What the exercise asks: Among the records that follow, count the lines where "chart" appears, and state the count by itself.

Data excerpts
[Start of Attachment]

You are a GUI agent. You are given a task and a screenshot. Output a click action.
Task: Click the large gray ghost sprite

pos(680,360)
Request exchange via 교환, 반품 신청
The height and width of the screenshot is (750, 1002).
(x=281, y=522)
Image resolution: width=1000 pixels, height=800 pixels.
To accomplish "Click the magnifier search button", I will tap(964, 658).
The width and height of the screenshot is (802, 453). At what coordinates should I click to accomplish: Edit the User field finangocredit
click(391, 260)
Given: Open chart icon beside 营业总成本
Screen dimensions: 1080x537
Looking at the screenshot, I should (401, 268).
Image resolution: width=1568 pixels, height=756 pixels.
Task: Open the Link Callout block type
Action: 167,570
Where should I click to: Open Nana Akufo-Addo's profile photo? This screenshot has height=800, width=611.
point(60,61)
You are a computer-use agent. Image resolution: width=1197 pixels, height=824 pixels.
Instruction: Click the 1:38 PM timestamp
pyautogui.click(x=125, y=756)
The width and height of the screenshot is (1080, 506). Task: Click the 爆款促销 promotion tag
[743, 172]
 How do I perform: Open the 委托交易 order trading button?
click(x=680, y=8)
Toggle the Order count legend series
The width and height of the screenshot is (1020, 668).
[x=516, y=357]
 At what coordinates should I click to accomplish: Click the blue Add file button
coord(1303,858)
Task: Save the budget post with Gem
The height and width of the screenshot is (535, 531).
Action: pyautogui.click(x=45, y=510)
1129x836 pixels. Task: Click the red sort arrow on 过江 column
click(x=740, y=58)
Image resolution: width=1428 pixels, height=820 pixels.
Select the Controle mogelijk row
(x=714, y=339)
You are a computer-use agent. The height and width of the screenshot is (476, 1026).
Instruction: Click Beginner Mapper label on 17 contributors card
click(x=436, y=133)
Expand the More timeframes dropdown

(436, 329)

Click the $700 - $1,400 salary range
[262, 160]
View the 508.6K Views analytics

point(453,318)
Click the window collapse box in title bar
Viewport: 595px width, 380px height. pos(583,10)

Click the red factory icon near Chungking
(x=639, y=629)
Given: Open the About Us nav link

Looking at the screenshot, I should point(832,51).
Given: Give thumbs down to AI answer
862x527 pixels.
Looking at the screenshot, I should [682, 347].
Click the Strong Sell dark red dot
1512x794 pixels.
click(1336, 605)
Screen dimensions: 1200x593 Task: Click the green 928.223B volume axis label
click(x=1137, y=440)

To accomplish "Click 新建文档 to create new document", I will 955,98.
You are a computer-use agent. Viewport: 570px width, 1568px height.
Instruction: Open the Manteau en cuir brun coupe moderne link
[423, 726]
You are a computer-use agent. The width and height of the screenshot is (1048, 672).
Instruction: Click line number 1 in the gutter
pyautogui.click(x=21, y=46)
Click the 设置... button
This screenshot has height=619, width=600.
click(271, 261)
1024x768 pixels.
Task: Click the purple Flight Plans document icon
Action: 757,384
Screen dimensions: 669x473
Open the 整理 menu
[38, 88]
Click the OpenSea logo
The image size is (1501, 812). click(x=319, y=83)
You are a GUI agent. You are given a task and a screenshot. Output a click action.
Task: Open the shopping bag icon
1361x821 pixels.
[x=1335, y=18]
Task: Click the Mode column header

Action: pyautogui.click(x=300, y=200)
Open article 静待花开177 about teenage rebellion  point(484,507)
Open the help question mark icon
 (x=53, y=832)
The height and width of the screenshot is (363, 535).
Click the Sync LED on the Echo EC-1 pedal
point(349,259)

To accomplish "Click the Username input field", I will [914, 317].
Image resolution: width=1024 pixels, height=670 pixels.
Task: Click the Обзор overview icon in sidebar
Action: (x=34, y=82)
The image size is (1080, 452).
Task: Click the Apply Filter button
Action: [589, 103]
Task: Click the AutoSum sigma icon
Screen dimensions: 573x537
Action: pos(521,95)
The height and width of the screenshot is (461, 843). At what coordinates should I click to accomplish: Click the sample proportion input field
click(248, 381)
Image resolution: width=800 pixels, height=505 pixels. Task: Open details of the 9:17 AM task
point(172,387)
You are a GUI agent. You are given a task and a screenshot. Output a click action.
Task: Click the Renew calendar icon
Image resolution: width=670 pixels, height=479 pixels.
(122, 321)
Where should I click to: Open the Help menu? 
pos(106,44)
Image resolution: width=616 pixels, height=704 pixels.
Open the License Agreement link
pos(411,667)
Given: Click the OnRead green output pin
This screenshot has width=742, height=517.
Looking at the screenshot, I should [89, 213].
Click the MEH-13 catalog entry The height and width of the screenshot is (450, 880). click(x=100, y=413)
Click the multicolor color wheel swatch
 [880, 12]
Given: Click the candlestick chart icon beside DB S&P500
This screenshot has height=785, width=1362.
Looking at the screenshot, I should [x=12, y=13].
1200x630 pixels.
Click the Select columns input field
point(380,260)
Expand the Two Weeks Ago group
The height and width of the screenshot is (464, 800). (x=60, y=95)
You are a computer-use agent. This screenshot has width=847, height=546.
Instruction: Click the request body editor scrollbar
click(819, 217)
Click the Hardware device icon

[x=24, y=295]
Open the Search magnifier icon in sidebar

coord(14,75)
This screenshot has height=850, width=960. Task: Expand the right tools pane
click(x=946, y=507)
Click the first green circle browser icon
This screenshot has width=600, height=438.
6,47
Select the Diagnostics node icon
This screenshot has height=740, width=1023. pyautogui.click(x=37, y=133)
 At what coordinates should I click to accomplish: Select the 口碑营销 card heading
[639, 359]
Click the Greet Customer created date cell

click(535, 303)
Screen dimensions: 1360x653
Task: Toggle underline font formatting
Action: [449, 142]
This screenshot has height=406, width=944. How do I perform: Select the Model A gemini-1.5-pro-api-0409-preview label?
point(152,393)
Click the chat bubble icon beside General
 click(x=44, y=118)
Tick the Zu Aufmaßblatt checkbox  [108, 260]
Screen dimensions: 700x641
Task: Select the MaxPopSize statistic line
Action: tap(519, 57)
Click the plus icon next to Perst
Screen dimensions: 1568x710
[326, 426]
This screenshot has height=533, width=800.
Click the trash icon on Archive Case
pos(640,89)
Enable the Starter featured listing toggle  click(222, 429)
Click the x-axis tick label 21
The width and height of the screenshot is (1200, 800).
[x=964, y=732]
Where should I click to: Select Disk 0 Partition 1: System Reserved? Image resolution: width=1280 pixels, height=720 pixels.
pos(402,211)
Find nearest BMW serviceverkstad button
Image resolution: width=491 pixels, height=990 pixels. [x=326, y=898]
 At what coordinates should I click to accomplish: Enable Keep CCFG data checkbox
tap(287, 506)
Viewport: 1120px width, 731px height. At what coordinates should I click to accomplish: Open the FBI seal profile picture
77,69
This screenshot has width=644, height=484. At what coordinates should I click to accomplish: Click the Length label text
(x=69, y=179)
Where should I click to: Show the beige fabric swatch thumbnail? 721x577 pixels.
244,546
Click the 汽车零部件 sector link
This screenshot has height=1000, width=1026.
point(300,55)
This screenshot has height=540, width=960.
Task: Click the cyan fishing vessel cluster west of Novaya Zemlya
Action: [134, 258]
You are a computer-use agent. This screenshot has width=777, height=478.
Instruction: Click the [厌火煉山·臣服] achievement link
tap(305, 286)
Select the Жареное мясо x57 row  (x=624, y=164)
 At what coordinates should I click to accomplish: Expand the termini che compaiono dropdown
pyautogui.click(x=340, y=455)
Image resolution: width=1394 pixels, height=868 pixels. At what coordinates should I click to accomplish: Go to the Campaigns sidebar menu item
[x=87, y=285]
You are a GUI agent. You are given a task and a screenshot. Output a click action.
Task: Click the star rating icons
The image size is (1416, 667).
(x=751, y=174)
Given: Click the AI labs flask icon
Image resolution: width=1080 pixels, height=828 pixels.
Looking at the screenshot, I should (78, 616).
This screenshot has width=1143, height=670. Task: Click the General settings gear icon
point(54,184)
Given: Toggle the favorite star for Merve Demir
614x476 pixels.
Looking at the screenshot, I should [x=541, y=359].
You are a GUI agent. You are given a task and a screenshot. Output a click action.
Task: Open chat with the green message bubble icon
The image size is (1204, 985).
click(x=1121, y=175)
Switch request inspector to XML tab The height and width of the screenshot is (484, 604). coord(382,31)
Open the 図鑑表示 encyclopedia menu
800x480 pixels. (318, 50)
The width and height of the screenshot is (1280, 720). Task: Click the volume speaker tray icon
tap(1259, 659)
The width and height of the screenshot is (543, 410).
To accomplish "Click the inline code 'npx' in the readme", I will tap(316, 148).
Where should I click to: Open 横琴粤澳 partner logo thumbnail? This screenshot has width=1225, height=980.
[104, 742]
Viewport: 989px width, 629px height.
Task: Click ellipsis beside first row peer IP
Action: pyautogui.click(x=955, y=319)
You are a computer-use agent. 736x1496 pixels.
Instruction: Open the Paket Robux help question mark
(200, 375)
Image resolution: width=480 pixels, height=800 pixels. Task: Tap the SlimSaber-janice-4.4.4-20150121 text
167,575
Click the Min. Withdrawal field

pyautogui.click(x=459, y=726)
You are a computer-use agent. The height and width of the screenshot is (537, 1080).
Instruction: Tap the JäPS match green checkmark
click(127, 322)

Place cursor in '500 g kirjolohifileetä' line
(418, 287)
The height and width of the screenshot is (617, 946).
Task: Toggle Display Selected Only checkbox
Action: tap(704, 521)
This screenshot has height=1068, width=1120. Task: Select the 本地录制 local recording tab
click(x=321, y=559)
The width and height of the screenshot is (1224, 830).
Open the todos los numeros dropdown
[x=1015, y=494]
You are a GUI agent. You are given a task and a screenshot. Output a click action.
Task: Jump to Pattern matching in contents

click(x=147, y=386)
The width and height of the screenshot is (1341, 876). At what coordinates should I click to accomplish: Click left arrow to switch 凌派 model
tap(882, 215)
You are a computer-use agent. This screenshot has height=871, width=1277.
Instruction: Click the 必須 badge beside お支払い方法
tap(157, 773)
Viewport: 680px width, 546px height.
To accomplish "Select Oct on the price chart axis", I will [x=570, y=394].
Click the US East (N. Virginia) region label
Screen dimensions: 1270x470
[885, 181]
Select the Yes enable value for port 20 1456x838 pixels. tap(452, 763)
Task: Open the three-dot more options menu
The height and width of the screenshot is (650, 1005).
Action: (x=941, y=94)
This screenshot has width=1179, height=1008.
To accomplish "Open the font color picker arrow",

[End of Attachment]

Answer to this problem: 3